-------- MATERIALS PROVIDED

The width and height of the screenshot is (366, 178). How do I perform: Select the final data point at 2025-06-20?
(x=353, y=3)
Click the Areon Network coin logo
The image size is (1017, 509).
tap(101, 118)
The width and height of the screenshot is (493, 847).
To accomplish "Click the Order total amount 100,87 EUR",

----------------
-------- MATERIALS PROVIDED

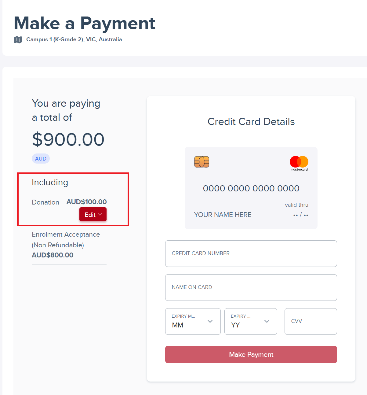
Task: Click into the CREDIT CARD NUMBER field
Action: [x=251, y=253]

----------------

Please transcribe only the lines in the records above running from the line that has "The width and height of the screenshot is (366, 178)." through the line that has "the Order total", both included, exactly as they appear.

The width and height of the screenshot is (366, 178). How do I perform: Select the final data point at 2025-06-20?
(x=353, y=3)
Click the Areon Network coin logo
The image size is (1017, 509).
tap(101, 118)
The width and height of the screenshot is (493, 847).
To accomplish "Click the Order total amount 100,87 EUR",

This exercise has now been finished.